Last year, the RIVM announced that the National Prevention Agreement was falling short. Dutch people still eat too much and exercise too little even though a war on obesity has been raging since the 1950s, according to historian Jon Verriet of Radboud University. Verriet will receive a PhD for his research on healthcare advice between 1940 and 2020.
“Experts and government bodies have been telling Dutch citizens that they should eat less and exercise more for decades,” explains Verriet. “But we don’t really seem to listen to traditional health experts.” There has been resistance to health advice and the fit middle class since the 1970s. Critics began to describe the need for fitness as ‘collective madness’.
Instead, we seem to prefer listening to advice from a different class of expert: people who say they know how to live in a healthy way from experience. In the 1970s and 1980s, a movement emerged that we would now refer to as ‘body positivity’. For example, in 1981, the feminist activist group Vet Vrij was founded, which organised a variety of things, including the popular Dikke Vrouwendag (Fat Women's Day), aimed at body acceptance.
"The interesting thing about the group was that they used their own experience to base their health claims on,” says Verriet. “In doing so, they started competing with traditional experts, such as scientists. Meanwhile, these traditional experts also started to increasingly present themselves as experts by experience: a sporty outfit or well-muscled body was used to underline their expertise.”
In recent decades, there has been a cacophony of often contradictory lifestyle recommendations. Who are the real health experts now?
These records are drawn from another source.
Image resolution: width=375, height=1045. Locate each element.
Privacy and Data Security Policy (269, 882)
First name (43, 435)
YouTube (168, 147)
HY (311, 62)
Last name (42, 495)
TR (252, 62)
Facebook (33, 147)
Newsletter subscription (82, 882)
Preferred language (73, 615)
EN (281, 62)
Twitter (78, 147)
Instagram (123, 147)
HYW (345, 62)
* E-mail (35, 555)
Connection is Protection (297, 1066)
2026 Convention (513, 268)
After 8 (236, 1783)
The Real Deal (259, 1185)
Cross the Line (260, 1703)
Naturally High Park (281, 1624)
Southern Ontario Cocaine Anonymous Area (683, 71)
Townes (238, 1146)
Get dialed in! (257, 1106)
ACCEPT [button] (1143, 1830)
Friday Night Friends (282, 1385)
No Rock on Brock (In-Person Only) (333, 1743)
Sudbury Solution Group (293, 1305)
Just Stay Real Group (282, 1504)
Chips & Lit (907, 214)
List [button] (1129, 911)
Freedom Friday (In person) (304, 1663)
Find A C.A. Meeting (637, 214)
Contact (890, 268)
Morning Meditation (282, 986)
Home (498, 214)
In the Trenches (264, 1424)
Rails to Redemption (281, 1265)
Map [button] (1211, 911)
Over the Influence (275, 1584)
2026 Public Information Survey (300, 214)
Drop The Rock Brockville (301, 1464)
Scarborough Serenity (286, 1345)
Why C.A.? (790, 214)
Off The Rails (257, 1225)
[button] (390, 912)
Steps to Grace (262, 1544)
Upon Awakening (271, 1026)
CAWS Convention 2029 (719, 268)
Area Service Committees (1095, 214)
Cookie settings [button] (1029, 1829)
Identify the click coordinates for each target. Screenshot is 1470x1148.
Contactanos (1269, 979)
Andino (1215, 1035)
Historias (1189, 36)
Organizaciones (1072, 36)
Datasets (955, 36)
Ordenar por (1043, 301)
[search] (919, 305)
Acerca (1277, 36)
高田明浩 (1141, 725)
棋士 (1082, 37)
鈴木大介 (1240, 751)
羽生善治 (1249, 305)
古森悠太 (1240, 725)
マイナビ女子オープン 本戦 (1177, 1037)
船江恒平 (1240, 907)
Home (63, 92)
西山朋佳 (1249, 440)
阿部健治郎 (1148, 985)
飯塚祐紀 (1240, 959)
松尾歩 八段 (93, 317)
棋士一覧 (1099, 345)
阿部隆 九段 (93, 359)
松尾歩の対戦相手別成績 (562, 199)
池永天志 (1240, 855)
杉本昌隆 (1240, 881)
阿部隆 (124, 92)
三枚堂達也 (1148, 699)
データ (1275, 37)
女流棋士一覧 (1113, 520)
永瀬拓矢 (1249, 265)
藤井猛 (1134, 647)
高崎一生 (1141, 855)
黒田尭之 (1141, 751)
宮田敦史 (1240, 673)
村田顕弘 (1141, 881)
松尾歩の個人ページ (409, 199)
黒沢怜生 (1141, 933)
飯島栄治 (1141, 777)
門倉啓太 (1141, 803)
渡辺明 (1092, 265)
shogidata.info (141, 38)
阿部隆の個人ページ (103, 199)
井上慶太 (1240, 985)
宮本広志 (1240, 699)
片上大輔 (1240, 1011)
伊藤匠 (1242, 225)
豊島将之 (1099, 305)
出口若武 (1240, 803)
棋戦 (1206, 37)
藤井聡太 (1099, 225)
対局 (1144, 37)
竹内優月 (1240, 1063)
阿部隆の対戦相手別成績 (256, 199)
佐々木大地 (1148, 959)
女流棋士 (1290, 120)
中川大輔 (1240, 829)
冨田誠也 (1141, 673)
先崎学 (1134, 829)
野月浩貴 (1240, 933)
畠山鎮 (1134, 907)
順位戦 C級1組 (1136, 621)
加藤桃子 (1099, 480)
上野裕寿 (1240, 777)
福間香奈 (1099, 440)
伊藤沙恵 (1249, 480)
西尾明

As far as Verriet is concerned, these different kinds of experts can co-exist just fine, but their large number does say something about our society. “From the 1980s on, you can see how increased individualisation has carried over into health advice. Advice is increasingly linked to personal lifestyle: if you are not fit, you need to do some self-reflection. Whereas health is mainly determined by circumstances, like income and education level.”
Jon Verriet will receive his PhD from Radboud University on 22 June.